* **WHAT TO DO**
a) In the pond-care comments below, condense the paragraph beginning "Hi Nadine...it's possible." into a short bulleted list that keeps its main points.
b) Give a continuation of the pond-care comments below, picking up after their final sentence.

* **SOURCE PASSAGE**
□ □ □ □
Mark, As an Aquatic Biologist it is very nice to see someone in the decorative pond industry responsibly talking about some of these products the industry often blindly pushes. Two points to add with respect to fish. 1) copper will accumulate and kill fish long after coppery from either an ionizer or copper sulfate are suspected. 2) game fish species such as trout are far more sensitive to copper than koi carp.
Hi Nadine...it's possible. Copper is used to kill certain aquatic weeds, apart from algae, so if you have desirables, it will bear further research. I would specifically look up the plants you may have, and see if copper might affect them when treating for algae. I do think people who use the ionizers are able to have some plants and do fine. Probably keeping the copper level as low as possible helps too.
@corlejd first of all be sure to use some beneficial bacteria after you get everything started up again. This can help balance the pond, prime a bio filter if you have one, and generally keep the pond cleaner, which also might make it harder for algae to grow. Add floating plants if you can and be sure to visit our blog and you'll get a lot of other ideas on how to keep algae away in a small pond. Hope this helps!
□ □ □ □
Stored data:

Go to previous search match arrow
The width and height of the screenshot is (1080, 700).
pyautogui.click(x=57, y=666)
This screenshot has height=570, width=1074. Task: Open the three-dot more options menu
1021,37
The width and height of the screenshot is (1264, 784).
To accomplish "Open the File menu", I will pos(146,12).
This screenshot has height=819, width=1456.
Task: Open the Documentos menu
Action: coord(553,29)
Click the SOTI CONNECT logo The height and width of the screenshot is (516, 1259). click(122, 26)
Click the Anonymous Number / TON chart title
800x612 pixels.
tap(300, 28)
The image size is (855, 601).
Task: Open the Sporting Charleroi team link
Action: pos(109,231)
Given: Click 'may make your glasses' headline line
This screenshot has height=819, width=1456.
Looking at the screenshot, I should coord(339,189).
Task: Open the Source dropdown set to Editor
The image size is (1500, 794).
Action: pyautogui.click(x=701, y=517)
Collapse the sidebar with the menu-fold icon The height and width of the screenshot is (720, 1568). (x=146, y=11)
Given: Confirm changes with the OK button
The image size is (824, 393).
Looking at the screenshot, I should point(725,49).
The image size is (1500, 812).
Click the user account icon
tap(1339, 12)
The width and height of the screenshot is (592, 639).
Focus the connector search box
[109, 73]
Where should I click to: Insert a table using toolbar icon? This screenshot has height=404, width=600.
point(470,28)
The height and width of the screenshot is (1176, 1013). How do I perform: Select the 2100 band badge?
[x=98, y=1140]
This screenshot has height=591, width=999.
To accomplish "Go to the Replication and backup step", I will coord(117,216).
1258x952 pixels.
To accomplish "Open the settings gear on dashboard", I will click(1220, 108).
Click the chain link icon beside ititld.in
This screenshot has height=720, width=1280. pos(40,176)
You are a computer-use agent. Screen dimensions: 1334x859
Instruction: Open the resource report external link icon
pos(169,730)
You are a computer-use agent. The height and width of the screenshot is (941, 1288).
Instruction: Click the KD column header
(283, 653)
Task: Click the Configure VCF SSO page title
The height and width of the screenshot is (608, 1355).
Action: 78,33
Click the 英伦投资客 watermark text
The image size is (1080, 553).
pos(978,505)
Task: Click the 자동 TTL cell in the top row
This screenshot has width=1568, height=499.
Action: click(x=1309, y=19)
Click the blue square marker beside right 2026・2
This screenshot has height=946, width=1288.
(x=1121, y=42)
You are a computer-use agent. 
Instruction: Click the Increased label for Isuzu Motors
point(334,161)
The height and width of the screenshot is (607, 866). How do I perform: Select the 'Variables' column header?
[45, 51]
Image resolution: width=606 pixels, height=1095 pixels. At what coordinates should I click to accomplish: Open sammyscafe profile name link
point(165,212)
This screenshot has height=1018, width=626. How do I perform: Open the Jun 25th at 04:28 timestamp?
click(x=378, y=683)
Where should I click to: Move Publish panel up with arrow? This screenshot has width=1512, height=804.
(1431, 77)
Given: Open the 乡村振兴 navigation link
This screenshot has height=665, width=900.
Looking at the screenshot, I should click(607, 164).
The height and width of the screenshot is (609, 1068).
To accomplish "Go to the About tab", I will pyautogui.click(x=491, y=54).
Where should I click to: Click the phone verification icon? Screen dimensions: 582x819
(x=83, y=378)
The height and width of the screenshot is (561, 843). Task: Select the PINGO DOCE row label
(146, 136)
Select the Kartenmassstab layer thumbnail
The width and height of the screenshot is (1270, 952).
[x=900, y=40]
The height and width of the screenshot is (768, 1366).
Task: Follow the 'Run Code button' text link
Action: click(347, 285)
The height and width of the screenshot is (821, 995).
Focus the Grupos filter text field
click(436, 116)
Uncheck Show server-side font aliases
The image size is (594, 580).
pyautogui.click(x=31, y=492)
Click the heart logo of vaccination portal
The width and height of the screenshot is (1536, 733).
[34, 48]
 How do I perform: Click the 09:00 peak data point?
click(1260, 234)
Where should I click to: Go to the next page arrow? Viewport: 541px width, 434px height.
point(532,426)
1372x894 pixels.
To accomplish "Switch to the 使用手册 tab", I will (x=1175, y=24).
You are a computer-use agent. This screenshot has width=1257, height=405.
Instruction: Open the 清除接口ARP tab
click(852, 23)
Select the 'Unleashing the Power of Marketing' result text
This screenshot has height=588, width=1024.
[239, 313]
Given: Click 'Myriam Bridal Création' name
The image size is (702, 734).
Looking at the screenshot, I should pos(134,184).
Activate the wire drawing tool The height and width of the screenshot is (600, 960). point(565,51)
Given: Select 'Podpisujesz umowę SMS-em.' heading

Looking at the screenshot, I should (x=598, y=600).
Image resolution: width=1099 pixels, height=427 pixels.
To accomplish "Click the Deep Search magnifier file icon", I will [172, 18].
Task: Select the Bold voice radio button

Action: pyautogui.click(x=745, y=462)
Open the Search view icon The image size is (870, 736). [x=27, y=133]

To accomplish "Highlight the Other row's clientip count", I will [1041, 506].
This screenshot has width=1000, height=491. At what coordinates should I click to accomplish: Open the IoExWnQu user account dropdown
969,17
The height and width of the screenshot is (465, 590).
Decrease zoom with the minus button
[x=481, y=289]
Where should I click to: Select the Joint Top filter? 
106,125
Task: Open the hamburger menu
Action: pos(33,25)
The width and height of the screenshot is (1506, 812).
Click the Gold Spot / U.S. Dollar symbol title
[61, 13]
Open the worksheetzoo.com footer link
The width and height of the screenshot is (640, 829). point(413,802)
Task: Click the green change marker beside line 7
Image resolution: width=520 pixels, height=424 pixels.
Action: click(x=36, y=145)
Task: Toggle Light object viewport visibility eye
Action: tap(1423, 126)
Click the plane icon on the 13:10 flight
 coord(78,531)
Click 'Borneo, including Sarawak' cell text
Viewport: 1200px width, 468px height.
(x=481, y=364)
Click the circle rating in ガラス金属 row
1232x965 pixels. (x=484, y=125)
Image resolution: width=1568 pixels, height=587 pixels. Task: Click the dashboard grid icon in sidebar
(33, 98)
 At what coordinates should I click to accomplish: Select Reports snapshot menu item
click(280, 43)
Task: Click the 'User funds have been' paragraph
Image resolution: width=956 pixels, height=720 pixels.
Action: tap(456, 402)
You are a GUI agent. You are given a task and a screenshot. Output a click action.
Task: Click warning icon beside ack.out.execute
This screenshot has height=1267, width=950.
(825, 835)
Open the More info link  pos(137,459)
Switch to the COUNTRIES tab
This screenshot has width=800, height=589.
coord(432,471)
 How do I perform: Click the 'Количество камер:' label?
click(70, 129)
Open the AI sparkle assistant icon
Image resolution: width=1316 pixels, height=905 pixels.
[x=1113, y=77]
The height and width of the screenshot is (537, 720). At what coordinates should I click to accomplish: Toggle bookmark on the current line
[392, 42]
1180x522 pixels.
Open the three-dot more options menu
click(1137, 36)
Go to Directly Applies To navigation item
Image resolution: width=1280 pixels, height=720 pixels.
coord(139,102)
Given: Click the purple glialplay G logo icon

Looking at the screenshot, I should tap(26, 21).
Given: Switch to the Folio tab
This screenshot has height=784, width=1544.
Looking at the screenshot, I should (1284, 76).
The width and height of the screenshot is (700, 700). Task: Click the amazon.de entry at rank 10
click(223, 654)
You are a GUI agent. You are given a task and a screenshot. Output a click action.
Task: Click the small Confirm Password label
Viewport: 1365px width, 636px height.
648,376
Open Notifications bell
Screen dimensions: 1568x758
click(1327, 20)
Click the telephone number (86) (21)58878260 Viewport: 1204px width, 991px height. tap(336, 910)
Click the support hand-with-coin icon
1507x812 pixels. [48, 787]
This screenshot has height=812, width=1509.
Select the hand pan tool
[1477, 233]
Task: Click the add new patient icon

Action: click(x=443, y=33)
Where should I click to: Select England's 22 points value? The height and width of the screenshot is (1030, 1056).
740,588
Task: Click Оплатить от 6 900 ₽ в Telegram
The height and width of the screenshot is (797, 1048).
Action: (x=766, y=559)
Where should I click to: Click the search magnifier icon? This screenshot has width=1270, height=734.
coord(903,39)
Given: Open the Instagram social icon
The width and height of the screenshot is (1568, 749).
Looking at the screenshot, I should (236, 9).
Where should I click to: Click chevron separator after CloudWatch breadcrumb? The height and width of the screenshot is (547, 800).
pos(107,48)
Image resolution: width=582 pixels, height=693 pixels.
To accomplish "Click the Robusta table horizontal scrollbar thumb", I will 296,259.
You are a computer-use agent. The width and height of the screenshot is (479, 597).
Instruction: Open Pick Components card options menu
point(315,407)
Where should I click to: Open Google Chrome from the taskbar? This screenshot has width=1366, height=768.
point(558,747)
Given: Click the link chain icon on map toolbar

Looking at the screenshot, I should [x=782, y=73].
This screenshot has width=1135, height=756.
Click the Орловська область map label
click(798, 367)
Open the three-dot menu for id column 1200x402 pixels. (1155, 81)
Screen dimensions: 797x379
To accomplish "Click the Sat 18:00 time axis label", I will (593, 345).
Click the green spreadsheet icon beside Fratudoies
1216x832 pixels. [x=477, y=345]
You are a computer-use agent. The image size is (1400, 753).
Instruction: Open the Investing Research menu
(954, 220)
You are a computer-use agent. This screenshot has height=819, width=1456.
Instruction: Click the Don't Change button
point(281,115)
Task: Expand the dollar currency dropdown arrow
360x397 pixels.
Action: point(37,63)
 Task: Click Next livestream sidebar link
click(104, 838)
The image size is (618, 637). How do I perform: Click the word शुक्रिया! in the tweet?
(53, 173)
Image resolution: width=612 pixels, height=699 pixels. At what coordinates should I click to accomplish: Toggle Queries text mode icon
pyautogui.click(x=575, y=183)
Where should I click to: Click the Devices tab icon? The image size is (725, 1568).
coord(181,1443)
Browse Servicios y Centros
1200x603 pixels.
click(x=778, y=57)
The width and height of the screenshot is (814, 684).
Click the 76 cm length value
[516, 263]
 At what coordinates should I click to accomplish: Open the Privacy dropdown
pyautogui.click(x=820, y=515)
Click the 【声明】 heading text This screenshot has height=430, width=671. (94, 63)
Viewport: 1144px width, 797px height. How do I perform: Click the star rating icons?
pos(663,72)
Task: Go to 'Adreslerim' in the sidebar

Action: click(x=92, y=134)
□ □ □ □
* **SOLVED TASKS**
a)
- Copper kills certain aquatic weeds as well as algae, so anyone with plants they want to keep should research further.
- Look up the specific plants in the pond to see whether copper might affect them during algae treatment.
- People who use ionizers seem able to keep some plants without trouble.
- Keeping the copper level as low as possible probably helps.

b)
It would depend somewhat on it's size as to what I would do about it specifically, but in general I like to start almost every pond with aeration and some beneficial bacteria to try to clean the pond up naturally. Often enough, doing so will begin to reduce the nutrients that feed algae growth and it will regress when those nutrients get low enough or are unavailable. To me, this is the most logical, first step to try, then the protocols may start to differ between large and small ponds.
I'm not going to claim to be a turtle expert but I would say as long as your pH is reasonable...6.8 to 7.5...ionizers or any type of copper related product should be safe to use. Turtles have something in their favor over fish...if oxygen drops low enough they can come out of the pond and still breath. So the main consideration would be copper toxicity...and again, that's related to pH levels mostly.